• Supplied passage:
Blangy-sur-Bresle (/fr/, literally Blangy on Bresle, before 1962: Blangy) is a commune in the department of Seine-Maritime in the Normandy region of northern France.

==Geography==
Blangy is a small town situated in the valley of the river Bresle – which here forms the border between Normandy and Picardy – some 40 km east of Dieppe in the Pays de Bray. Forestry, farming, and light industry are the main economic activities. The town lies on the D49 and the D928 roads close to junction 5 of the A29 motorway. Blangy-sur-Bresle station has rail connections to Beauvais and Le Tréport.

==Heraldry==

| Arms of Blangy-sur-Bresle | The arms of Blangy-sur-Bresle are blazoned : Argent, a lion sable, armed and langued gules. |

==Places of interest==
- The church of Notre-Dame, dating from the thirteenth century.
- The Manoir de Fontaine (1607).
- The Manoir de Penthièvre (1636), built for la Grande Mademoiselle.
- The seventeenth century fulling mill at Hollande
- The Manoir de Grémontmesnil (1776).
- The mill at Hottineaux 1800).
- The remains of a medieval castle.
- Three museums.

==Notable people==
- Anne Marie Louise of Orléans (1627–1693), la Grande Mademoiselle.

• Questions to answer:
**1.** In the passage on Blangy-sur-Bresle, which two places does the town's railway station connect to?
**2.** Copy the section of the passage on Blangy-sur-Bresle that starts with "- The seventeenth" and goes on through "a medieval castle.".

• Extracted entries:
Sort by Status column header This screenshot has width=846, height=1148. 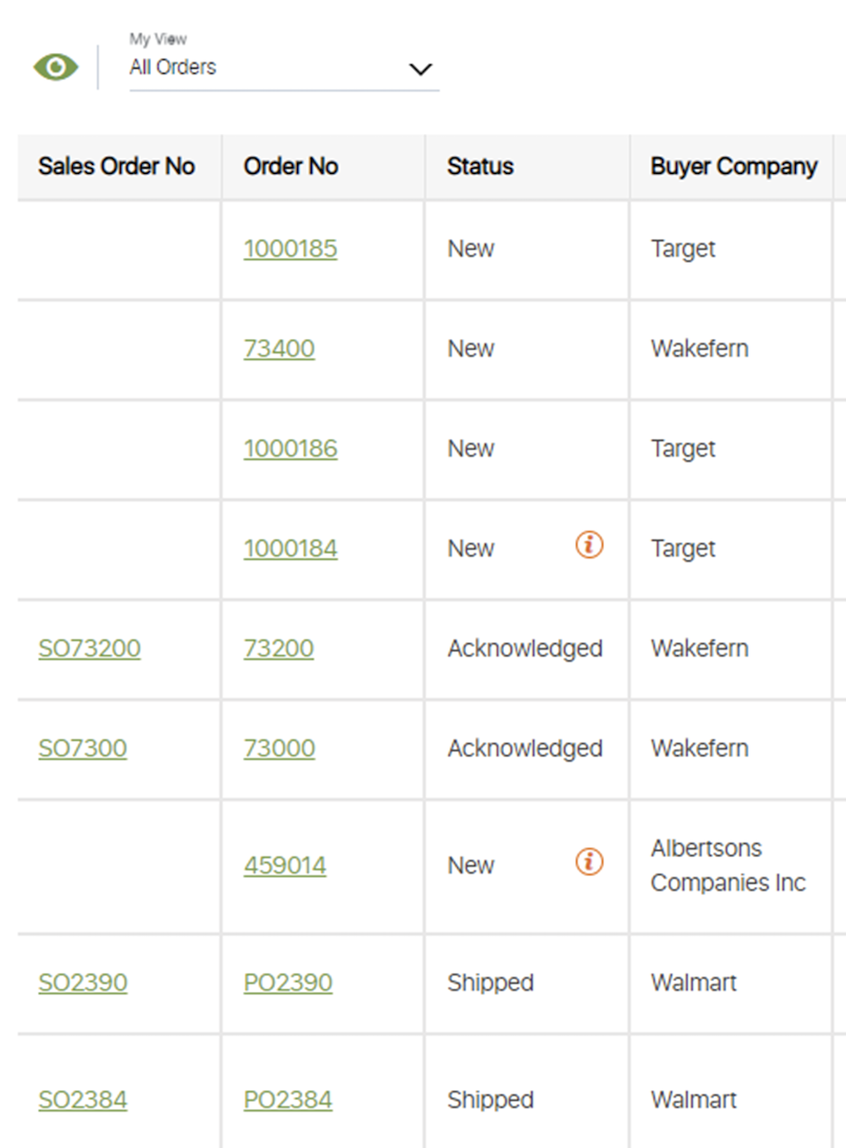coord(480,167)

--

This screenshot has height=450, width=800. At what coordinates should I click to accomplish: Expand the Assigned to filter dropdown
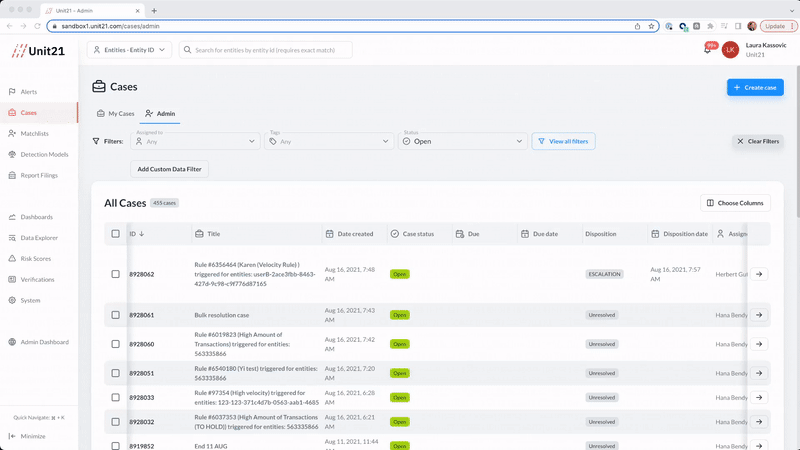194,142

• Your responses:
**1.** Beauvais and Le Tréport.

**2.**
- The seventeenth century fulling mill at Hollande
- The Manoir de Grémontmesnil (1776).
- The mill at Hottineaux 1800).
- The remains of a medieval castle.